**TASK GOAL**
Can you turn the entries below into a JSON list of strings, with one string per line, blank lines skipped, and the pictures left out?

-- BEGIN DATASET EXCERPTS --

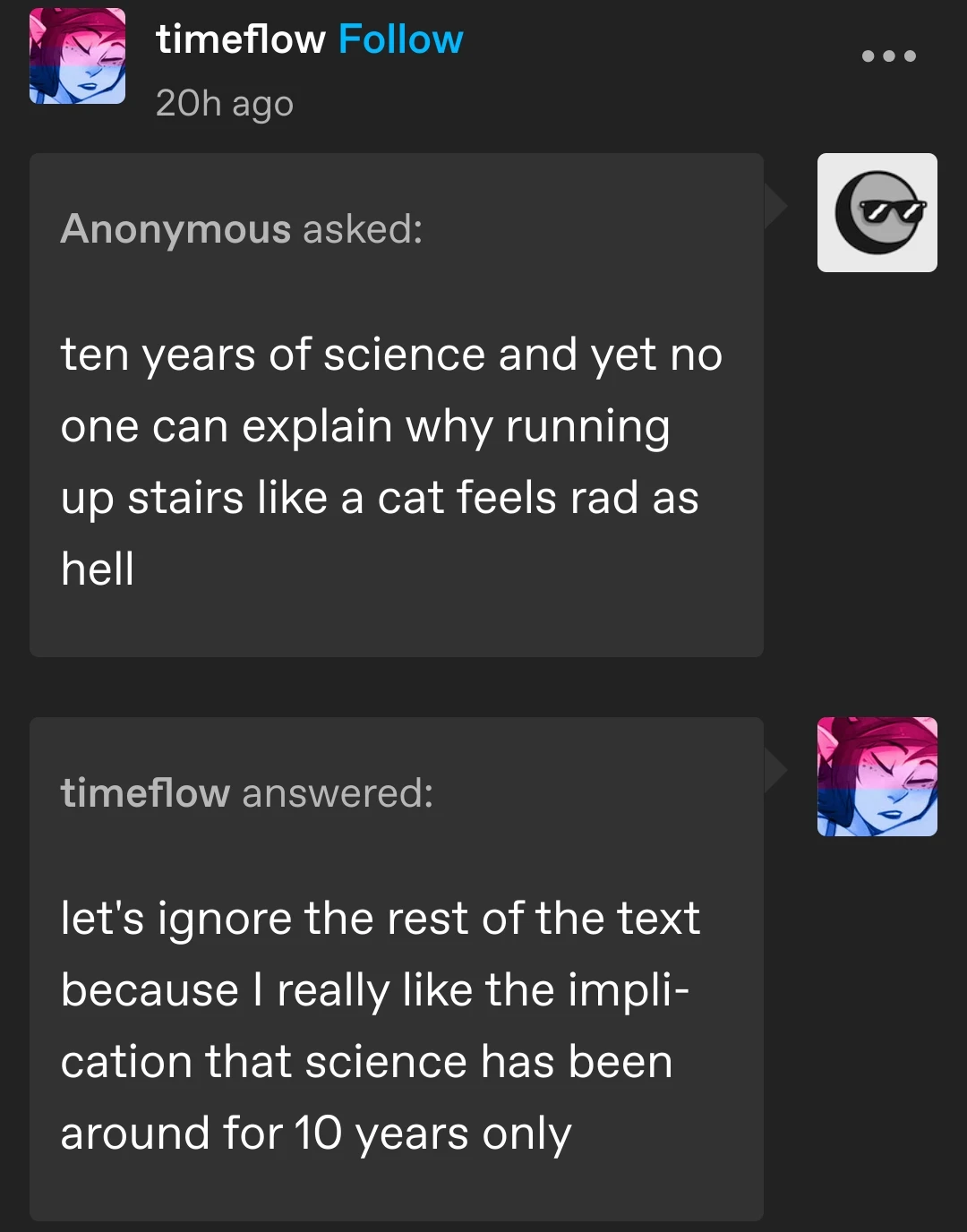967x1232 pixels.
Task: Click the line "up stairs like a cat feels rad as"
Action: pos(380,498)
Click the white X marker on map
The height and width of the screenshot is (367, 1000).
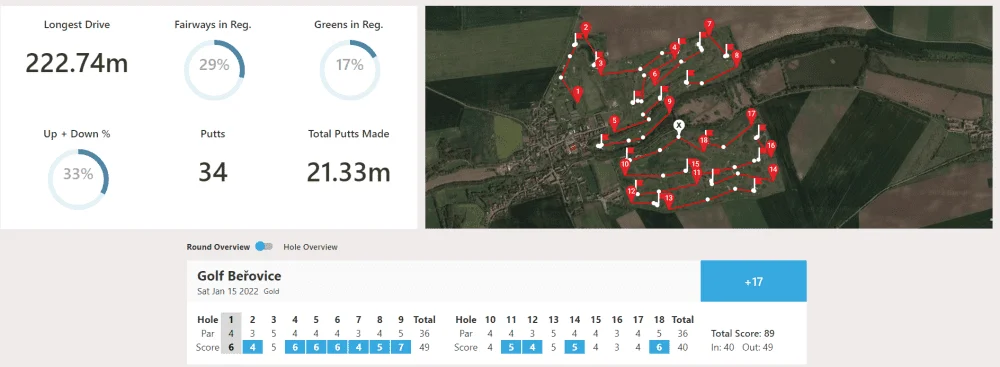pyautogui.click(x=679, y=127)
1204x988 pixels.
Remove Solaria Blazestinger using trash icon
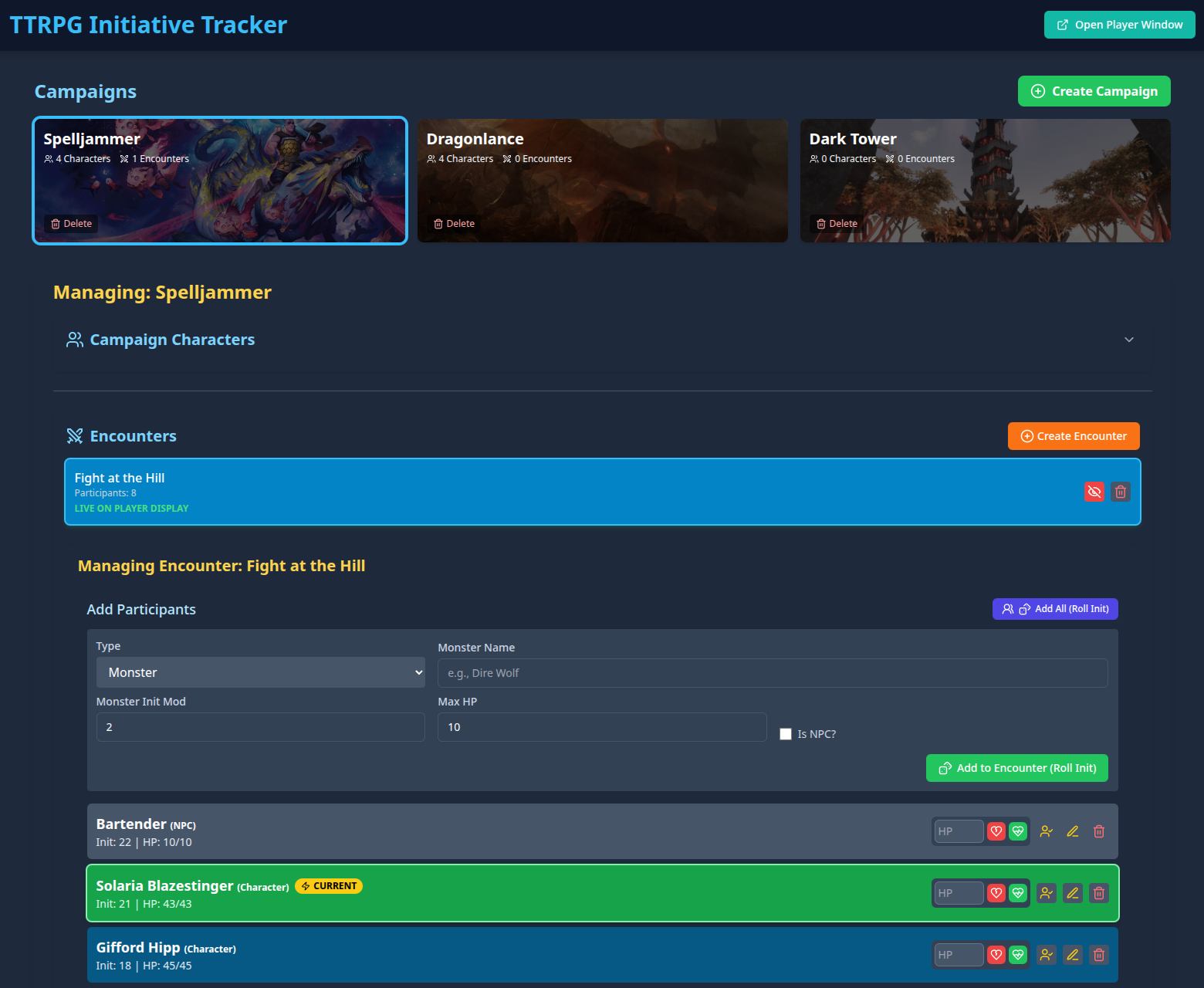click(x=1099, y=893)
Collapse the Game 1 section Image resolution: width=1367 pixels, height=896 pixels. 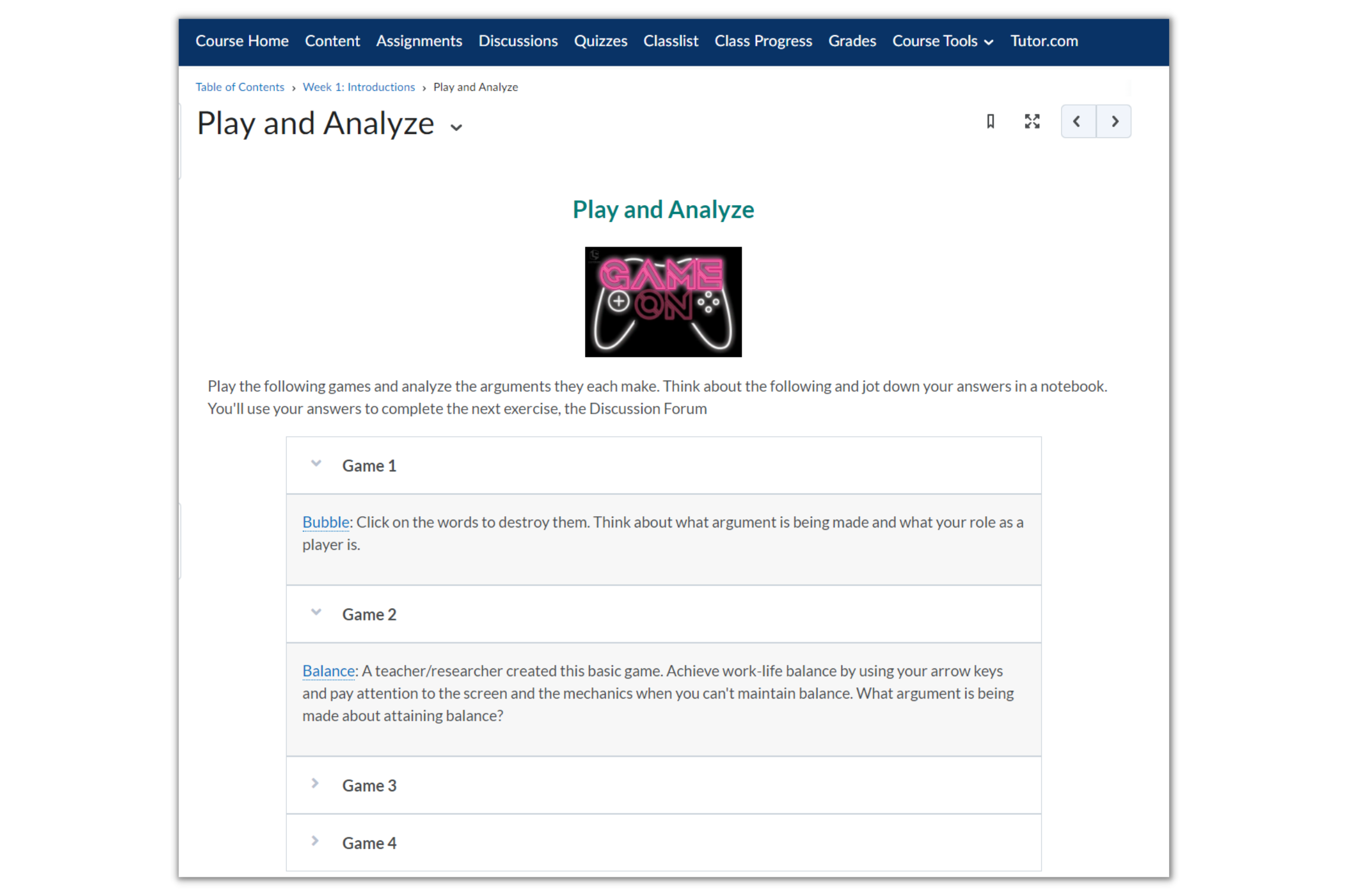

-- END DATASET EXCERPTS --

**IN RESPONSE**
[
  "967x1232 pixels.",
  "Task: Click the line \"up stairs like a cat feels rad as\"",
  "Action: pos(380,498)",
  "Click the white X marker on map",
  "The height and width of the screenshot is (367, 1000).",
  "pyautogui.click(x=679, y=127)",
  "1204x988 pixels.",
  "Remove Solaria Blazestinger using trash icon",
  "click(x=1099, y=893)",
  "Collapse the Game 1 section Image resolution: width=1367 pixels, height=896 pixels. "
]